* [Data extract]:
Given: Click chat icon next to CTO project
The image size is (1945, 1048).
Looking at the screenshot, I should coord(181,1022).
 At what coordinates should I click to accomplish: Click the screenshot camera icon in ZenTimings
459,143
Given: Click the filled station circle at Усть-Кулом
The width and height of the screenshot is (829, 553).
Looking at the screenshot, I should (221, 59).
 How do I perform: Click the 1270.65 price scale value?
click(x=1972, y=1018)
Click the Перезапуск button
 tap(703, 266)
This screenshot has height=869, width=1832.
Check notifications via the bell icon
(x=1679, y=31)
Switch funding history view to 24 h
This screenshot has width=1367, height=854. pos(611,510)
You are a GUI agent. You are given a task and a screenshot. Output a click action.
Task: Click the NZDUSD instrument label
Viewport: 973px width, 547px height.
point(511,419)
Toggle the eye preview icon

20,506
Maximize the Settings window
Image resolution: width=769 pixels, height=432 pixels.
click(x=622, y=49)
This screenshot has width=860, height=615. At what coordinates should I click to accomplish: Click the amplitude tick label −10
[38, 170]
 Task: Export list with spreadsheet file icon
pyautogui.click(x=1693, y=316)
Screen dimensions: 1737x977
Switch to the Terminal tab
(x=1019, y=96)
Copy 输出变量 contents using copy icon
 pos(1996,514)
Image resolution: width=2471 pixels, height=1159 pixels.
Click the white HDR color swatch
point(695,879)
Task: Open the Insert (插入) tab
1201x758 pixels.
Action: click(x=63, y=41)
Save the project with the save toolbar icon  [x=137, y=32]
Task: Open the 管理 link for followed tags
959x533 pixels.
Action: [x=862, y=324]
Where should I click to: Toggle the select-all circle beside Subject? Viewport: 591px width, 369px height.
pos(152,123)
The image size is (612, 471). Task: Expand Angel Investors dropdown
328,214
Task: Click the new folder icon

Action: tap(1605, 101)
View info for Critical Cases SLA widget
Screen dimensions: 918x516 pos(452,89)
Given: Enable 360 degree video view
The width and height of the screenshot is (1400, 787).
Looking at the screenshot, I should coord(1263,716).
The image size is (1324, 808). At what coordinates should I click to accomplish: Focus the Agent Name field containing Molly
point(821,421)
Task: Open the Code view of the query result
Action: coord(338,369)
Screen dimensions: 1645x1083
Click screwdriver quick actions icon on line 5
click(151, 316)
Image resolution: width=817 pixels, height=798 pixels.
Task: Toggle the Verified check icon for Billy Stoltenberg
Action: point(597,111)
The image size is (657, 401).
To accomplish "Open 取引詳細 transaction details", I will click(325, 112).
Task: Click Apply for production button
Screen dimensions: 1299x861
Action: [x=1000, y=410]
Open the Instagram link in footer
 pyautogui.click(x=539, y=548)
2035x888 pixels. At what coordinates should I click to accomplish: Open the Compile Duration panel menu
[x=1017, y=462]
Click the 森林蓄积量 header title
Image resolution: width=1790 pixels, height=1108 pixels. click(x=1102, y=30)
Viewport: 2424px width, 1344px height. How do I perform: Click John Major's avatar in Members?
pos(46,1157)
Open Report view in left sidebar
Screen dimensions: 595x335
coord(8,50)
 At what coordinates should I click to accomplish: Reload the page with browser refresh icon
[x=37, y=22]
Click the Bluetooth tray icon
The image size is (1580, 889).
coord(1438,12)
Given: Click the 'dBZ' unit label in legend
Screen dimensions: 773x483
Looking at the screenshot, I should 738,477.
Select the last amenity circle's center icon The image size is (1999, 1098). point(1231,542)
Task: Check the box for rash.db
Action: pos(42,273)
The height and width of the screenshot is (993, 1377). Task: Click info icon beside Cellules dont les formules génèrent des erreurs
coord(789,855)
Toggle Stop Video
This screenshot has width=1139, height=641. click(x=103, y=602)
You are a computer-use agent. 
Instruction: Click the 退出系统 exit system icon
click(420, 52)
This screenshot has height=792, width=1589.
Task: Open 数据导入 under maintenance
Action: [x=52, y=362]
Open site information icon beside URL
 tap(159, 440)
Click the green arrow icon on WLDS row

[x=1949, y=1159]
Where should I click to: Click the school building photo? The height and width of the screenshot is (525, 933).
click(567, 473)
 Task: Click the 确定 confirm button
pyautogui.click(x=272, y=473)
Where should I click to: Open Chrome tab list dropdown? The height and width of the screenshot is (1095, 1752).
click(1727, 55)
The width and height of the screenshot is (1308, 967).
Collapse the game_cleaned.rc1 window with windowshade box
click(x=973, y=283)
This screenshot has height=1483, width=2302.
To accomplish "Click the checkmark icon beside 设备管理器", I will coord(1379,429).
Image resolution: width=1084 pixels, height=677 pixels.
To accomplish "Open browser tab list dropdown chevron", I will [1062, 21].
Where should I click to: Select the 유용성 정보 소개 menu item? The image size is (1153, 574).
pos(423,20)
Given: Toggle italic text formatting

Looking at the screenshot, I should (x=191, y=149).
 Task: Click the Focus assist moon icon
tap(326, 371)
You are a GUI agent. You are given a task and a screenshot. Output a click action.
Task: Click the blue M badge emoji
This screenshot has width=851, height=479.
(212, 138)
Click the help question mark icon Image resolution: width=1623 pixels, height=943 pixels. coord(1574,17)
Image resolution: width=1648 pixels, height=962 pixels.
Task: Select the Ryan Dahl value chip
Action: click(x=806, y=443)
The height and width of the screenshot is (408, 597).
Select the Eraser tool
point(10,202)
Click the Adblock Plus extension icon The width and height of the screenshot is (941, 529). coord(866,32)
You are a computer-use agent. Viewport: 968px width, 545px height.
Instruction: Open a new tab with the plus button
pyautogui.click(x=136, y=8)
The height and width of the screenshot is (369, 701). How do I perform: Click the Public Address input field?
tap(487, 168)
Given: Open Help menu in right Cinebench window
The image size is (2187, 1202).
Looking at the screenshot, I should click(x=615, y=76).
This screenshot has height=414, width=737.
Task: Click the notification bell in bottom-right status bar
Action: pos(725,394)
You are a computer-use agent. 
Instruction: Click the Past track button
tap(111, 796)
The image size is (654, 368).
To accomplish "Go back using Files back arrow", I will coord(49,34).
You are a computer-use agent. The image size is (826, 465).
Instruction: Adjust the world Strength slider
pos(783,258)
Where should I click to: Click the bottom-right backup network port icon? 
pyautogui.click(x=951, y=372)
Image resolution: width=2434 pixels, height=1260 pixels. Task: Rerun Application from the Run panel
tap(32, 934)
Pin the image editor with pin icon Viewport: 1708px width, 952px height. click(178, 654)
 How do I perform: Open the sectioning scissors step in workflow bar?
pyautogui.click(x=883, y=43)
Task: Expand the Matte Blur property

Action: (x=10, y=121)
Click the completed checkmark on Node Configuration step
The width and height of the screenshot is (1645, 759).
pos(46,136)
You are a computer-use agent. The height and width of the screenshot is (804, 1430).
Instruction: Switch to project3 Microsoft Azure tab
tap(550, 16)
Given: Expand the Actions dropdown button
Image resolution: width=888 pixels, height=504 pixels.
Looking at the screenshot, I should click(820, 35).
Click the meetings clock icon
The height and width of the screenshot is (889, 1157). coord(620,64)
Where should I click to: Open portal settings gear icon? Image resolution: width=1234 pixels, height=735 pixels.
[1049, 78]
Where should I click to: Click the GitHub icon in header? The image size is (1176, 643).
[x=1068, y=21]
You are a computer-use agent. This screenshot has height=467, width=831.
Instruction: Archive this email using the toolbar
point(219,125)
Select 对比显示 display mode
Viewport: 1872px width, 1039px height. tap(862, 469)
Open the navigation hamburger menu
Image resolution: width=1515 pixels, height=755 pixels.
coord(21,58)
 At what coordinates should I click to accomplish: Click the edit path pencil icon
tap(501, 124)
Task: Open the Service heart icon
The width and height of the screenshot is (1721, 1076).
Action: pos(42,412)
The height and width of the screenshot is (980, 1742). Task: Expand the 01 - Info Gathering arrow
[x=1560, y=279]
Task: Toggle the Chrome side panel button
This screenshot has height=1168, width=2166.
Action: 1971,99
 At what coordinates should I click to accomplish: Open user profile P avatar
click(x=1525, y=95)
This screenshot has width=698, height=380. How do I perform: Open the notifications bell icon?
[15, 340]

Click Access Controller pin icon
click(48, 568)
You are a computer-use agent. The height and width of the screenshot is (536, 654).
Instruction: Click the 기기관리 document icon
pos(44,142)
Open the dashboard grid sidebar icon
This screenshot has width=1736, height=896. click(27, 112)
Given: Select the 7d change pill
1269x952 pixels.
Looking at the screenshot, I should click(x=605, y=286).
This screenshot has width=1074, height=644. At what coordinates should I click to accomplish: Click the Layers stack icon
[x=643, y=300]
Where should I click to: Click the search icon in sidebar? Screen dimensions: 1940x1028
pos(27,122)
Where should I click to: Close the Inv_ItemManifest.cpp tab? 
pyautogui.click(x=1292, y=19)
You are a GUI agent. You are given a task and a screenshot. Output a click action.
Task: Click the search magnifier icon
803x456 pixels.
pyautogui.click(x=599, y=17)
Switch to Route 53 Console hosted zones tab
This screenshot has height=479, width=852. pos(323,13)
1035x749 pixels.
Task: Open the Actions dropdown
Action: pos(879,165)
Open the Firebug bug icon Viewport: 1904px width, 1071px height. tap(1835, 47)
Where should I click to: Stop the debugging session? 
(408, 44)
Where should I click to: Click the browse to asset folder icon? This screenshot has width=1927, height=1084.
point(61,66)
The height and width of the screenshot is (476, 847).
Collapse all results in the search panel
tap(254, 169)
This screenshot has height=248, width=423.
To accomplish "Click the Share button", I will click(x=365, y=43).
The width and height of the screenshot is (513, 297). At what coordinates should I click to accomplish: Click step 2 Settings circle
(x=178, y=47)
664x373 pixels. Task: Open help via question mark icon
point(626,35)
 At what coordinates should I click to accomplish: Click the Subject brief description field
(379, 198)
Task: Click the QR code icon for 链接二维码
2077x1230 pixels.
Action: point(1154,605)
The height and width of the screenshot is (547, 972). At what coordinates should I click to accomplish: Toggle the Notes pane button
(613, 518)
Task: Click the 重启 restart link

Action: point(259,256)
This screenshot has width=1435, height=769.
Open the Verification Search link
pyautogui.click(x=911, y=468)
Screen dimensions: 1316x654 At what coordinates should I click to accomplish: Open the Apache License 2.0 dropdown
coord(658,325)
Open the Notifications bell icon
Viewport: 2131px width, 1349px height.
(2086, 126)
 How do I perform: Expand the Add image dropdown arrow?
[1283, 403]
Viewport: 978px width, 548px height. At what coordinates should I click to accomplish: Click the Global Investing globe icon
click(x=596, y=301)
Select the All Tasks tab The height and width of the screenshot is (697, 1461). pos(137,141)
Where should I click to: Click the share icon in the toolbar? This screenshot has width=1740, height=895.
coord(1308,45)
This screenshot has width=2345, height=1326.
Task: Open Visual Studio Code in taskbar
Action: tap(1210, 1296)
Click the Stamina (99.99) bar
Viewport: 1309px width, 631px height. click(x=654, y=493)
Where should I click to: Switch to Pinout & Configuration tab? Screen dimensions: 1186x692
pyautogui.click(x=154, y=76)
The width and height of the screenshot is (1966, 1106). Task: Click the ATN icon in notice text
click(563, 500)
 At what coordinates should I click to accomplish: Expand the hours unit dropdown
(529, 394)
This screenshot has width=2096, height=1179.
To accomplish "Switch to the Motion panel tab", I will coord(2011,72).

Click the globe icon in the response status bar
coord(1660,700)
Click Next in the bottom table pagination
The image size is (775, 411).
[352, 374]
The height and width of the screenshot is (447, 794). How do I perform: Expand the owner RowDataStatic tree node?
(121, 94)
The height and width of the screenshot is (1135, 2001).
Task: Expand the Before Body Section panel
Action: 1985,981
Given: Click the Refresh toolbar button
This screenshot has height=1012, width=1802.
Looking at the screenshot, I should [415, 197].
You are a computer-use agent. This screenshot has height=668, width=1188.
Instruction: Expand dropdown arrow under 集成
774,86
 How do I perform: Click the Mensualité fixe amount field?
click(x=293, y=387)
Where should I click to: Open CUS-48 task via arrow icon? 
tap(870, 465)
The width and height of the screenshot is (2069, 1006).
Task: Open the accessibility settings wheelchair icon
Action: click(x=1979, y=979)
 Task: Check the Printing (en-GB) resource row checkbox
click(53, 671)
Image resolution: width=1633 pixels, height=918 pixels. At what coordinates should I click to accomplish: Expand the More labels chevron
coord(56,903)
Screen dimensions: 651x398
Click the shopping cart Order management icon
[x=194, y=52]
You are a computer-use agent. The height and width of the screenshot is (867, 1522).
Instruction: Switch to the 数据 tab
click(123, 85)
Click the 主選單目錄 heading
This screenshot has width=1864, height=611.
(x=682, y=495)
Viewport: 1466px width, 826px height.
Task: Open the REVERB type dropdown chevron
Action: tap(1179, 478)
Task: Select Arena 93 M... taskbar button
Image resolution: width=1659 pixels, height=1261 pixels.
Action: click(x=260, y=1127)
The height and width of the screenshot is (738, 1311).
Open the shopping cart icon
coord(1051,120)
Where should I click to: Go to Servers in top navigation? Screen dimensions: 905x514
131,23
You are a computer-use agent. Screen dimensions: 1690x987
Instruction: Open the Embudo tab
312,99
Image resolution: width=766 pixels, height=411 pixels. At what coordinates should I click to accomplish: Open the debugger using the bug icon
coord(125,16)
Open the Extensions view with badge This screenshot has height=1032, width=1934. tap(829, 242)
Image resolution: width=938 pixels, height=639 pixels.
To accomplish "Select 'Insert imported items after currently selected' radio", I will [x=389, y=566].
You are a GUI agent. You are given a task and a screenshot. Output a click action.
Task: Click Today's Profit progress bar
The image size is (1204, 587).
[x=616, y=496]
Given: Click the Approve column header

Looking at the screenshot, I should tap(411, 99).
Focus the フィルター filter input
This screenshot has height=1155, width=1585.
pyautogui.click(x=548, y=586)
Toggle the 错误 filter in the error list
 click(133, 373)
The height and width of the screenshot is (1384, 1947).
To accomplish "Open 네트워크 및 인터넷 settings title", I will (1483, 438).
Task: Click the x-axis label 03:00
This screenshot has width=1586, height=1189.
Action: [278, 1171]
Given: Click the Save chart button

* [Problem description]: One number only, please: the count of lines in the data that hold the word "Save".

* [Solved exercise]: 2